Helping launch a new electric car to market
How would you go about creating an entirely new colour for an entirely new vehicle? It’s almost impossible to imagine, isn’t it? This was the brief for the designers working on the aesthetics of the new all-electric Nissan Ariya – resulting in the creation of two exclusive hues never seen before on Nissan’s lineup.
Nissan and their communications agency Edelman wanted to celebrate these colours in some form for their European markets as well as trade media. Our challenge was how to communicate the Ariya’s colour range in an innovative way that picked up on all the nuances and technology that had gone into making them. A concept that invoked the wild and wonderful colour palettes found in nature and that had inspired so much of what was developed; from vibrant neons of Tokyo, to the incredible green of the Aurora, we wanted to evoke the sense of excitement and awe that were behind colour combo.
Crafting an inspiring visual experience
We decided an animated video was the best way to generate the dynamism and excitement that we needed for viewers. We utilised each of the colours and paired it with a piece of the material world to enhance the beauty in the colour. We paired this with a dynamic flip transition where everything was reversed from one colour to the next.
Ideally, when creating a piece of animation such as this, we would have 3D renders of the vehicle however in this case we had only static elements to work with and so in order to ensure a sense of realism we played with the light and matched the reflections of the surrounding environment across the front of the car.
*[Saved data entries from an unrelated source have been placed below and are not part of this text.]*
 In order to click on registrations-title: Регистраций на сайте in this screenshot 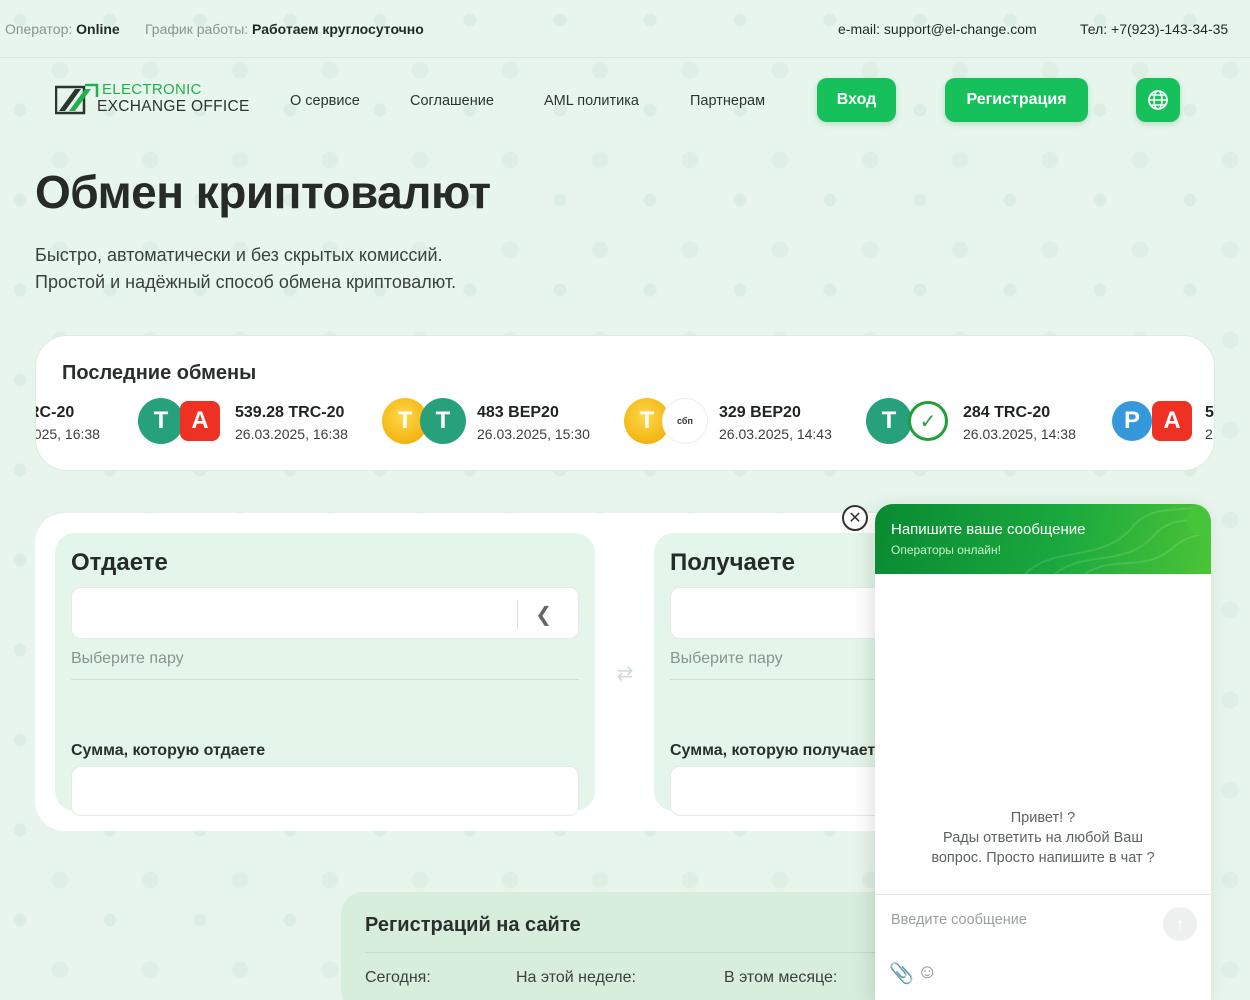, I will do `click(473, 925)`.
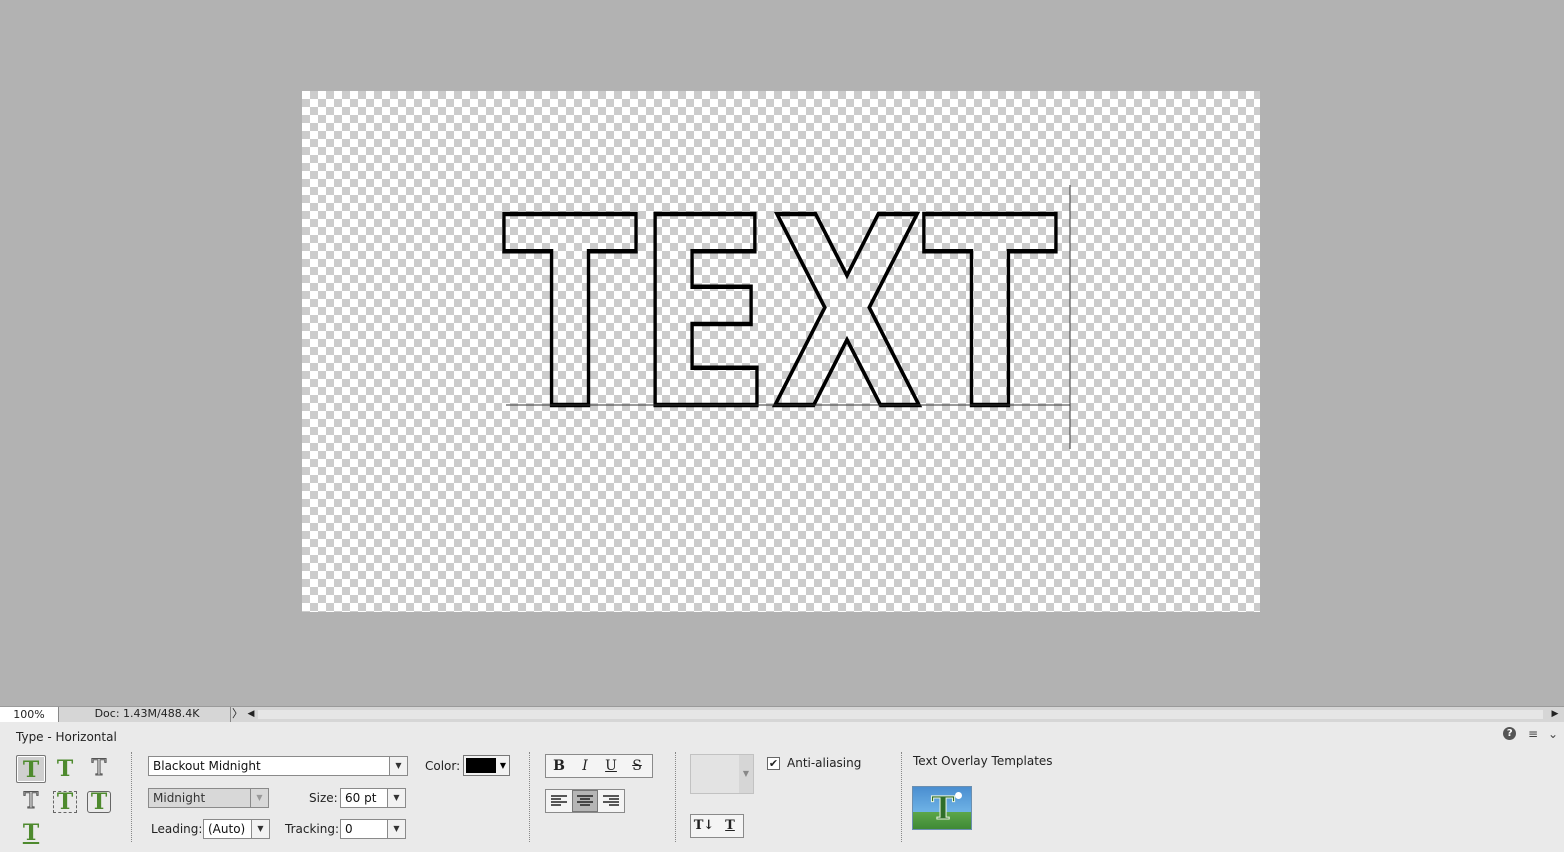  What do you see at coordinates (180, 798) in the screenshot?
I see `font-style-value: Midnight` at bounding box center [180, 798].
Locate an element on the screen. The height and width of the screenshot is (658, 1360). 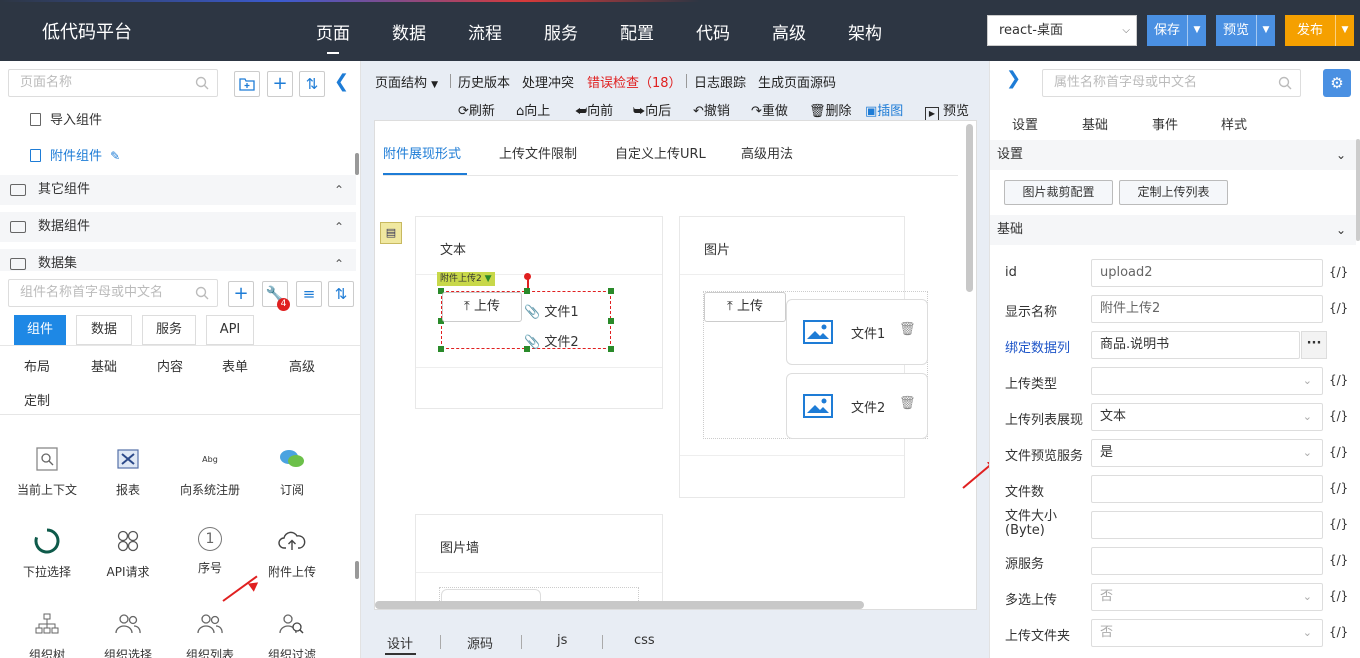
add-component-button: + is located at coordinates (241, 294).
Nissan also wanted a piece of supporting literature that could really sell the elements from within the story, giving it a bit more detail and depth. To support this, we created an accompanying pdf download aimed primarily at media partners. This still maintained the sense of design dynamism and excitement, using gradients and metallic colours. We also wanted to touch on the fact that the vehicle was electric and so used linear strokes to represent cords and power flow. We also used a really condensed length so that it was quick to read and could easily be embedded in any form of online media such as the Nissan stories page.